予想と違って片付けられた部屋。それが死出の準備のように思えて酷く不愉快だった。万年床にきちんと収まった身体から恐る恐る布団をとっていく。カーテンを開けて光を部屋に取り入れると嫌々をするような寝返りを打った。もう4日目だ。そろそろ起こさなければならない。肩をゆっくり揺らしていく。
「名前、名前」
「うるさい…」
「起きろ」
なるべく優しく扱っていたが、いい加減焦れったくなってきた。思いやりもかなぐり捨てて肩を思いっきり揺らす。カクンカクンと揺れる首は人形のように呆気なく取れてしまいそうだった。最終手段として持ってきたバケツの中の水をぶっかける。
「うぅぅぅ…」
「起きろ」
床がきれいだったせいで布団以外の被害はなかった。ただ名無しはびしょびしょだ。ようやく起き上がって瞼をこする。罪悪感よりも起きたという安堵感が勝った。
「サスケくん…」
「おはよう」
目覚めの挨拶とともに名前から盗った紙を顔の上に落とす。濡れた指を気にせずそれを持ち上げた彼女は内容を確認してかすかに笑った。
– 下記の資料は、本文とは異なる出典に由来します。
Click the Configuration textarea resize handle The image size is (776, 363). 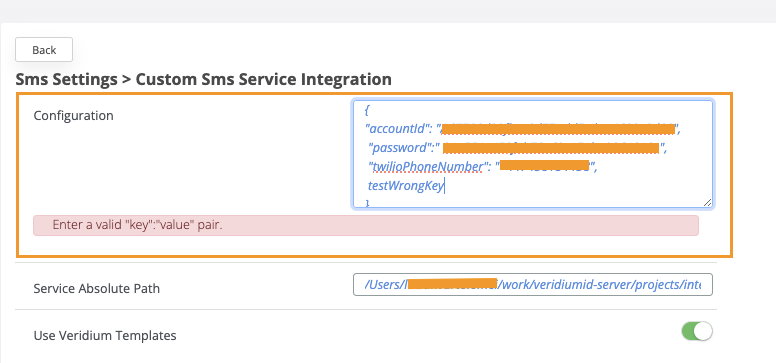708,202
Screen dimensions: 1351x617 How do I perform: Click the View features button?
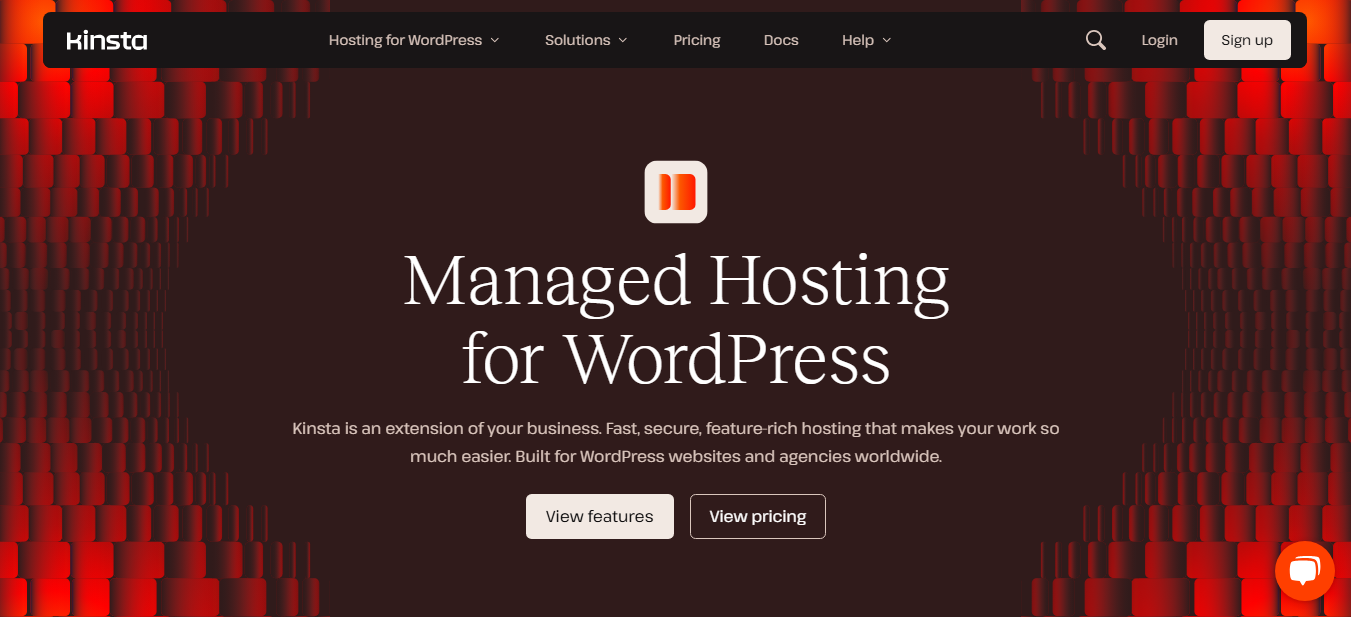[x=599, y=517]
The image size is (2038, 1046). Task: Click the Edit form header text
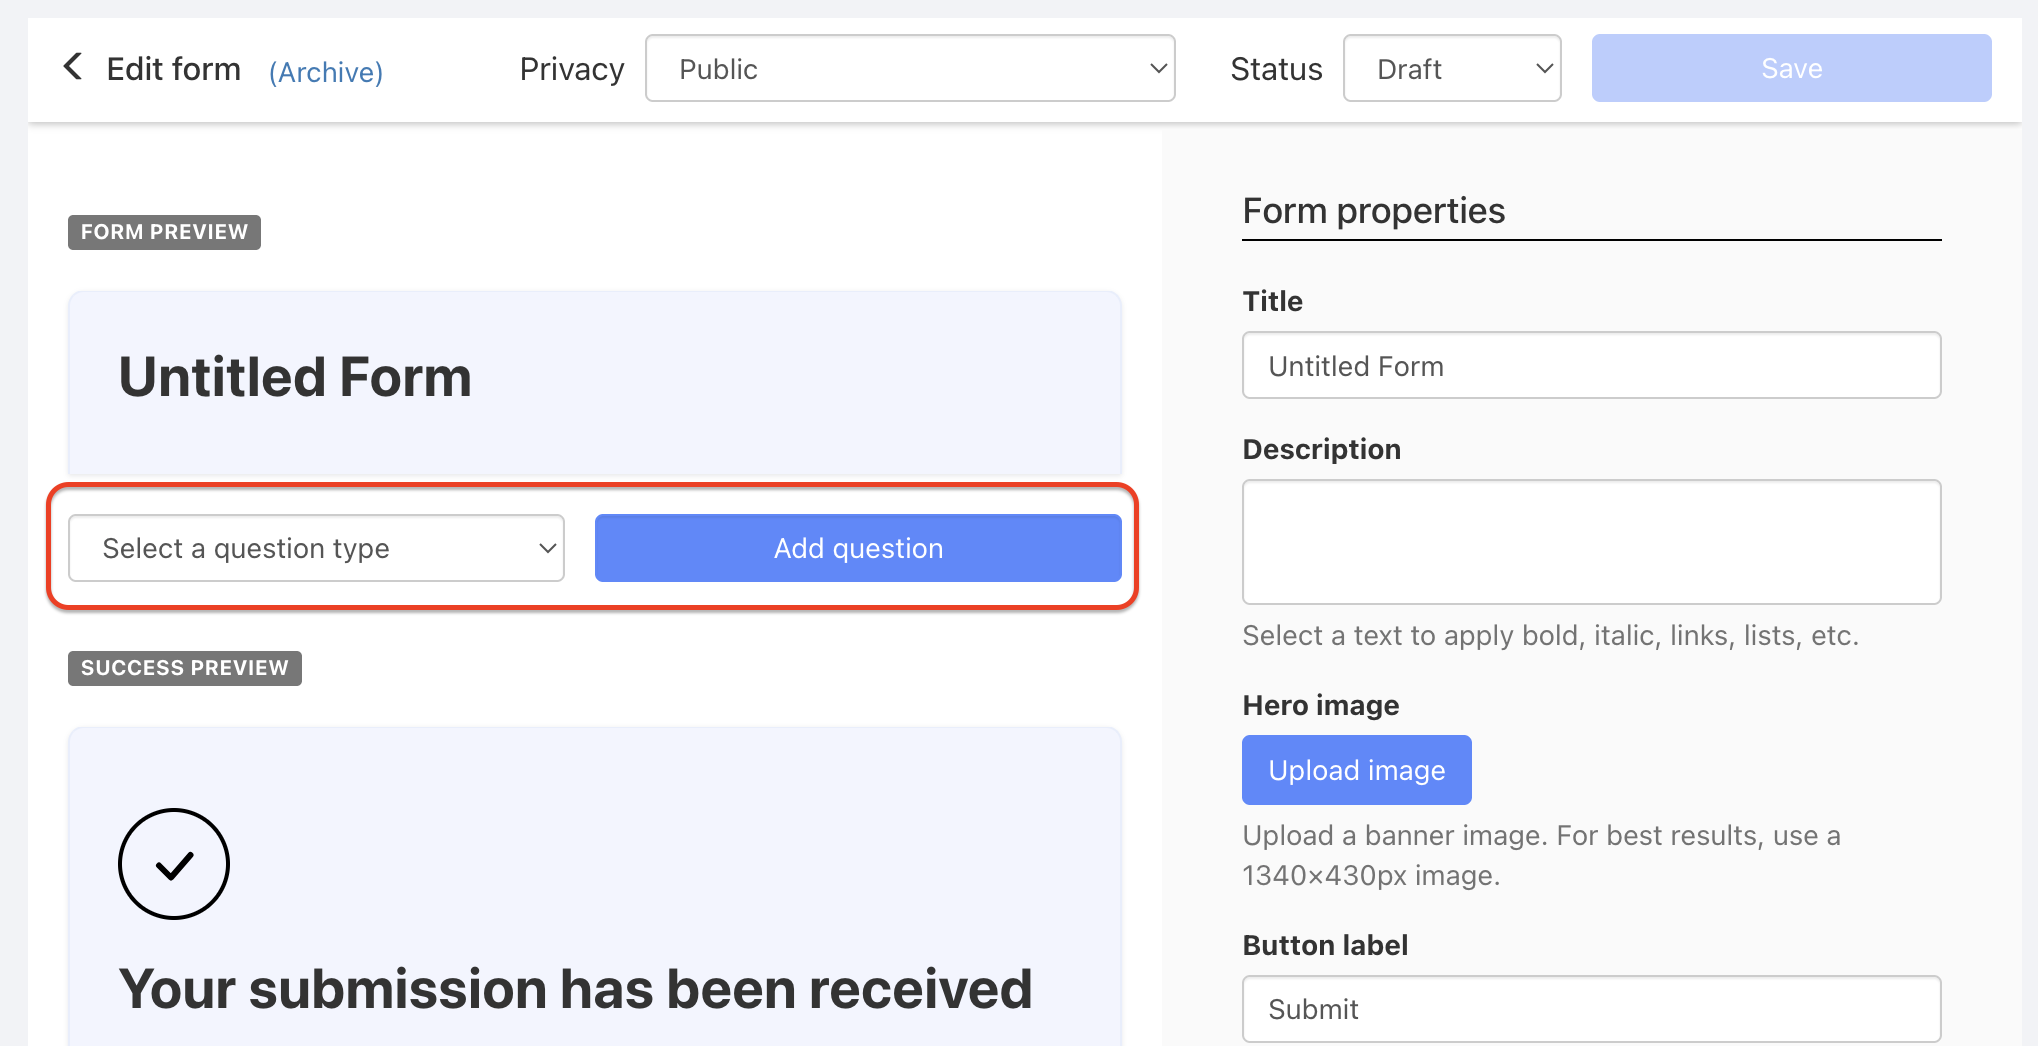point(174,69)
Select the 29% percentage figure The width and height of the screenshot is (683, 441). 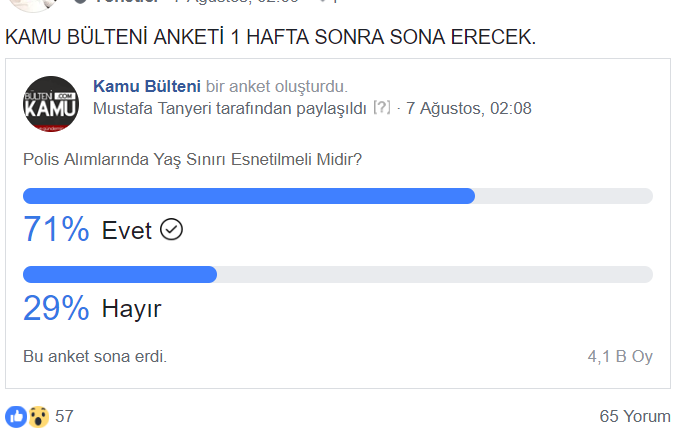[x=56, y=309]
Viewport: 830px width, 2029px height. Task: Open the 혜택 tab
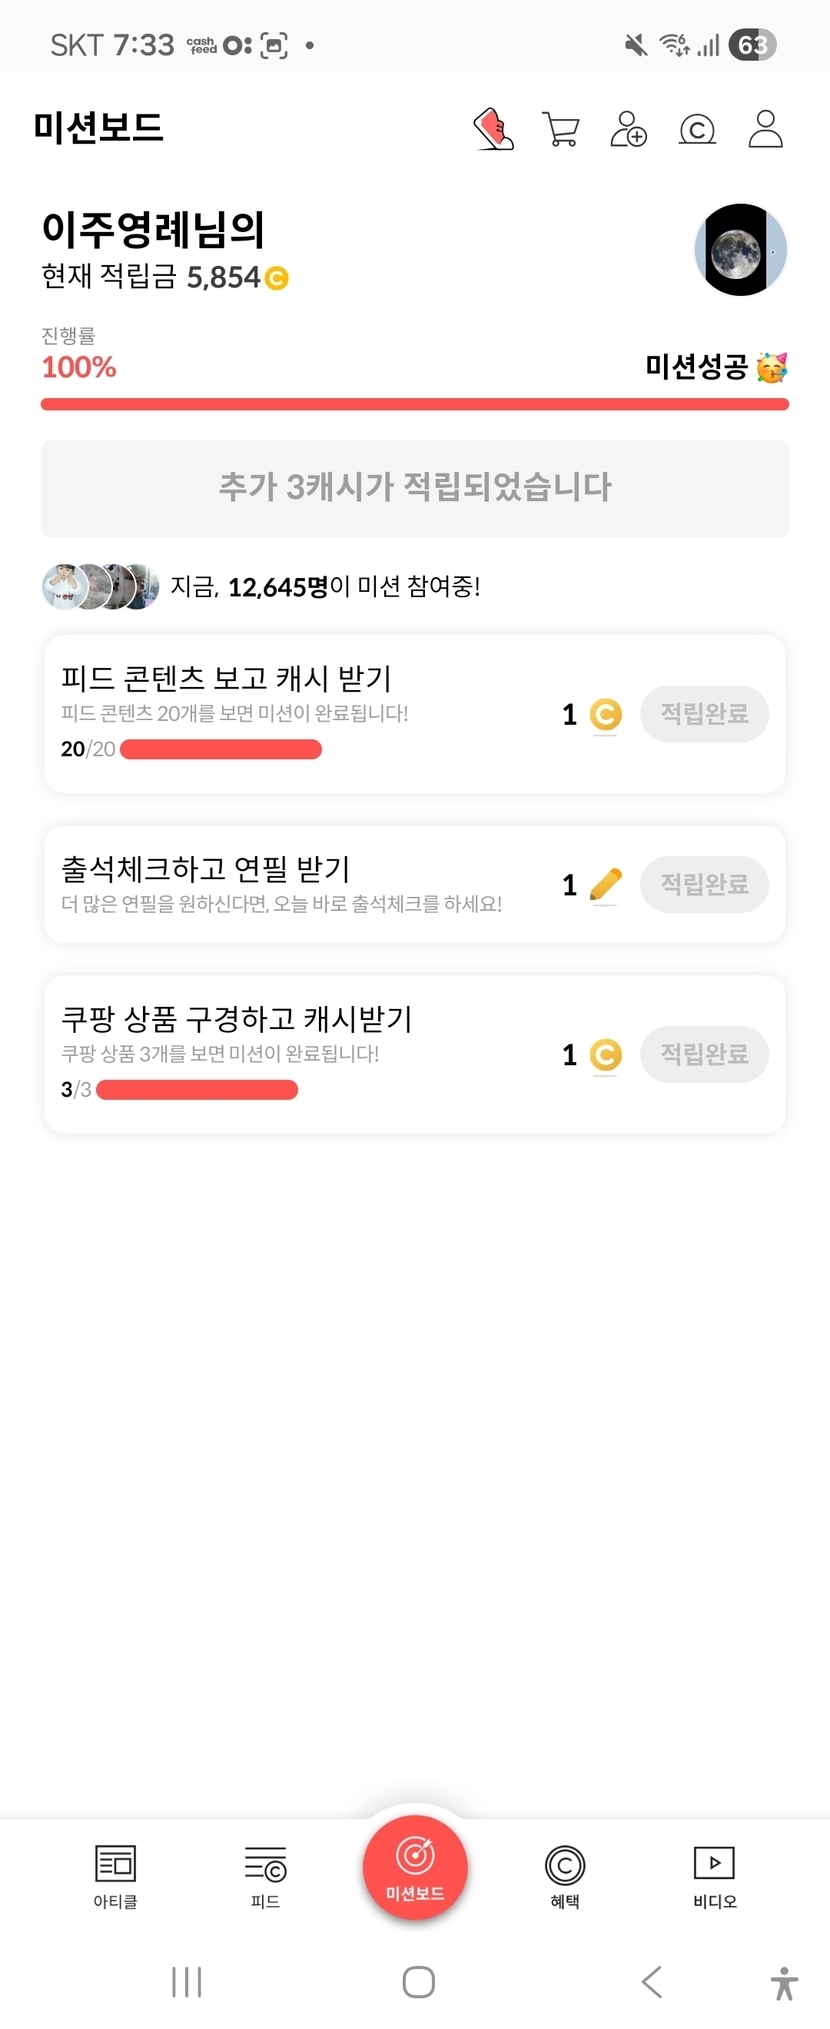[565, 1876]
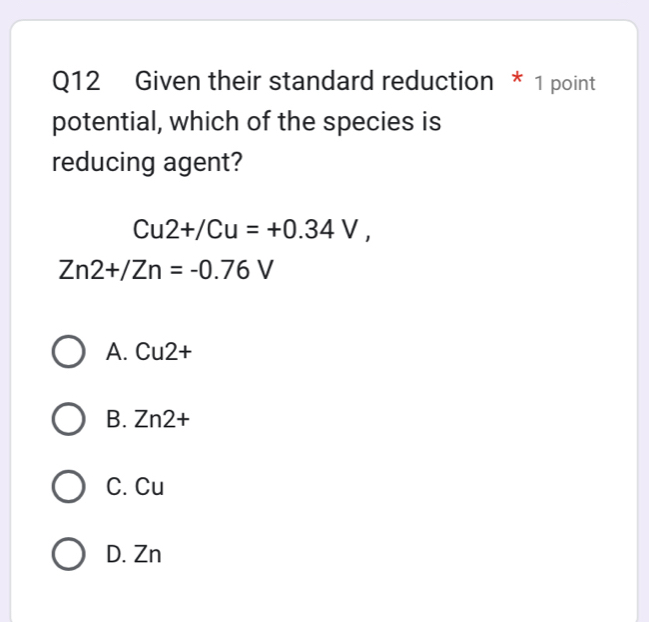
Task: Click the 'D. Zn' answer label text
Action: 133,554
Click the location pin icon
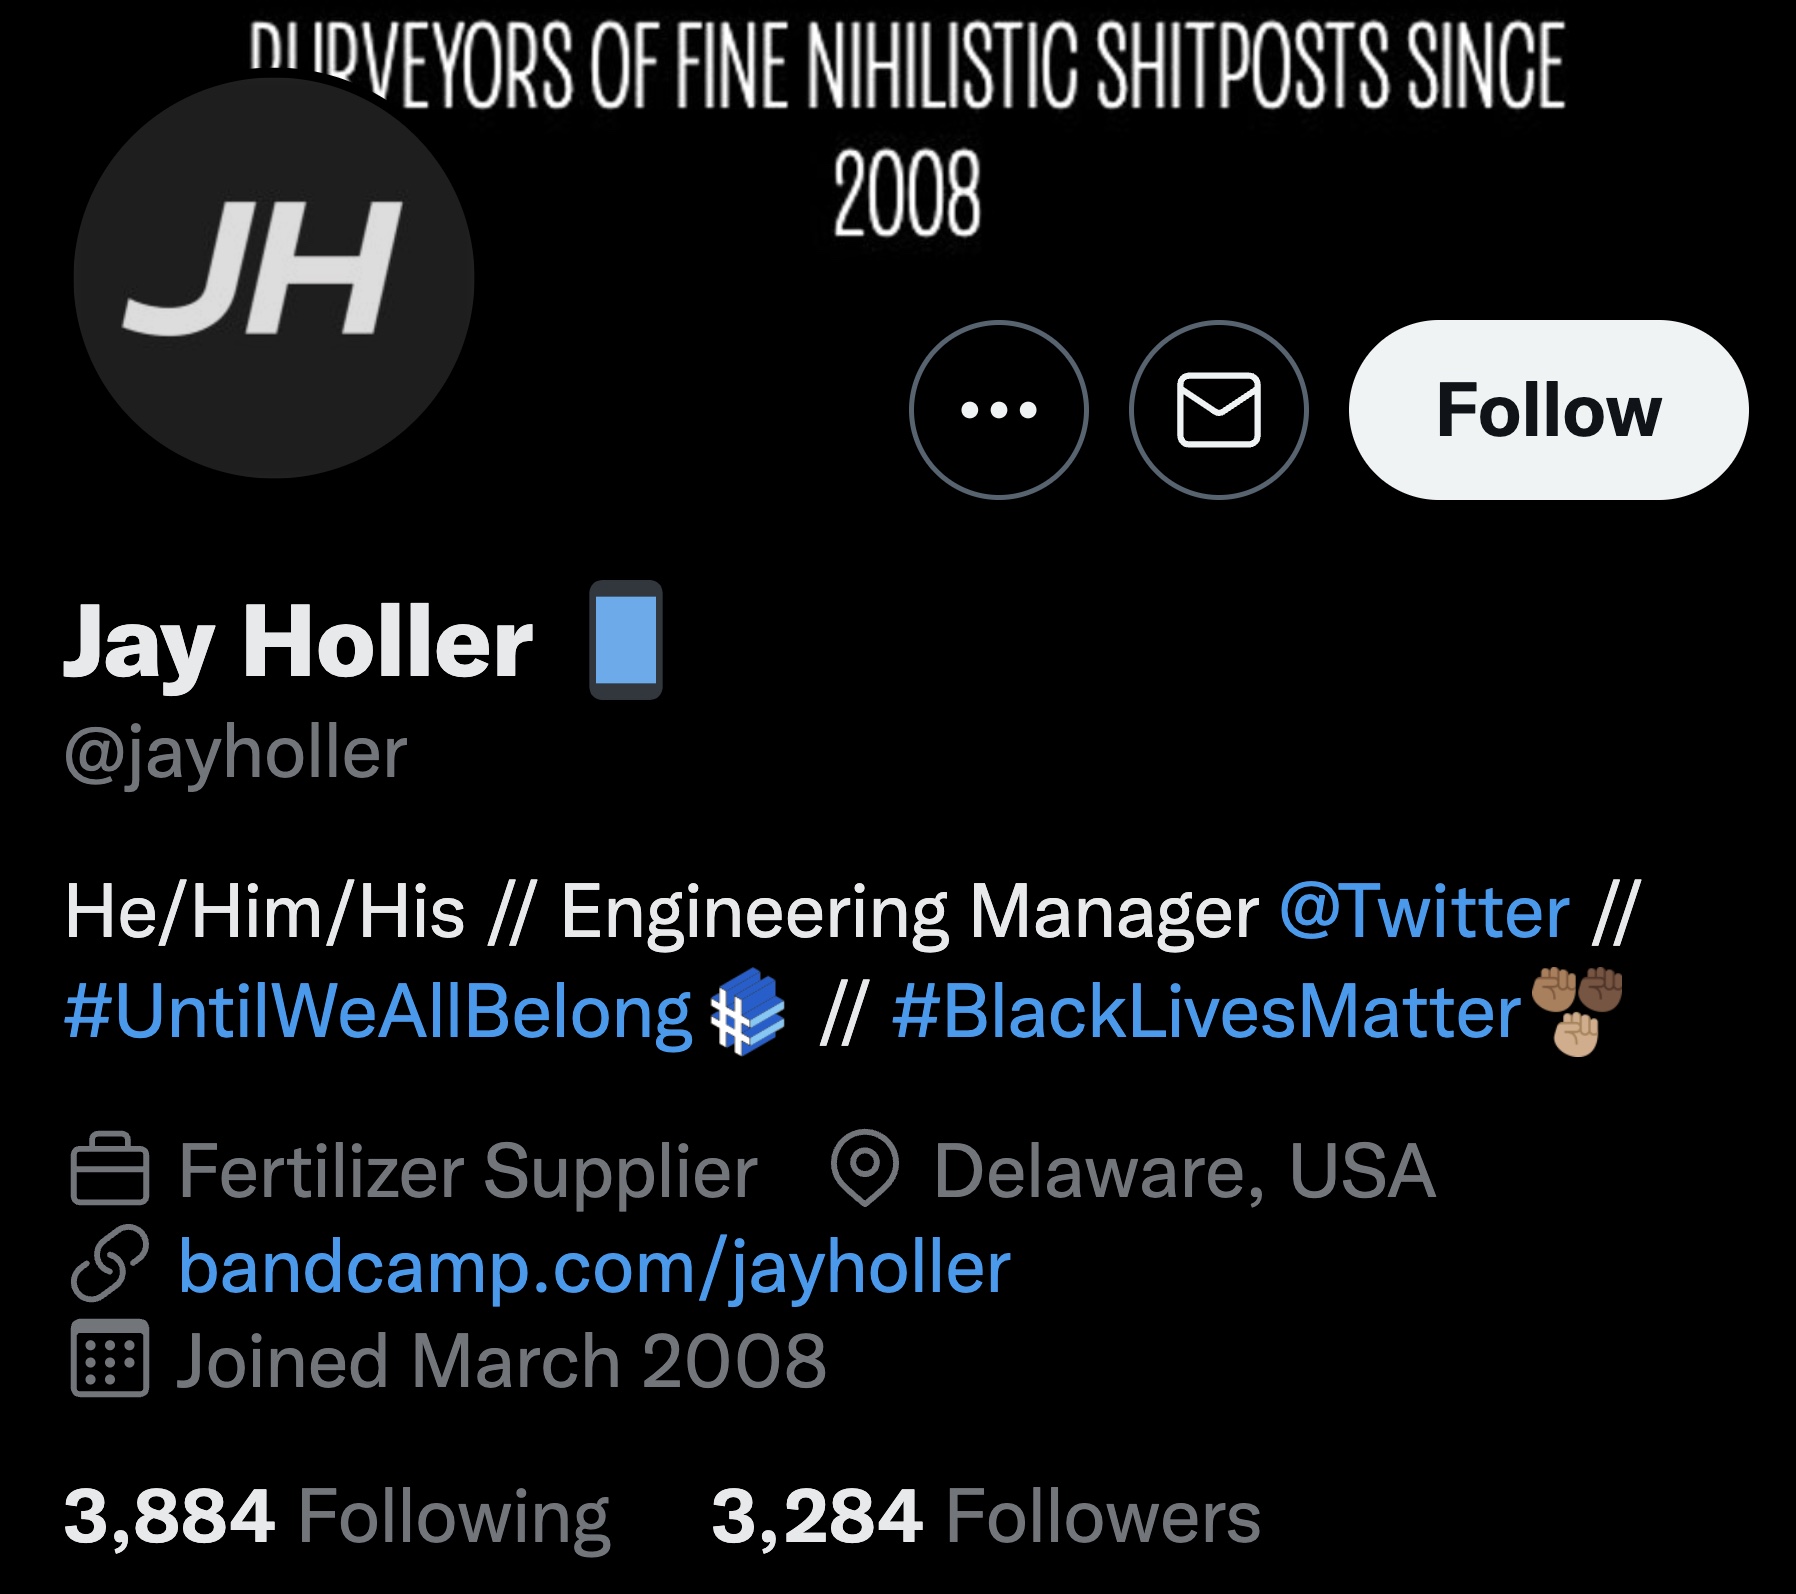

そっか、知ってたんだね、と苦笑。寝転んだまま伸びをする。次は無いかもしれないと思うと冷や汗が出た。再び目を閉じようとする名前を慌てて揺すればこてんと身体を預けてきた。抱き留めてその身体の細さに戸惑う。細いというより骨が浮き出ているような感触だ。
「お前…ちゃんと食べてるのか」
「ここ数週間で食欲無くて…」
「……」
普段は白衣で隠されていた身体がこんなにも脆くなっていたなんて知らなかった。もはや自力で立てなくなったのか縋るようにしがみつくその身体は前より小さくなった気もした。
「もう疲れちゃった…寝かせてよ」
「駄目だ」
駄目だ。やたら体温だけが高い名前。今寝かせたら本当に起きない。彼女のことは今までよく分からなかったが、これだけは確信できた。ぐったりと眠りこむ名無しの全身から力は抜けきっていた。揺すっても揺すってもうんともすんとも言わない。眠ってしまった。もうどうしようもないのだと理性が囁いた。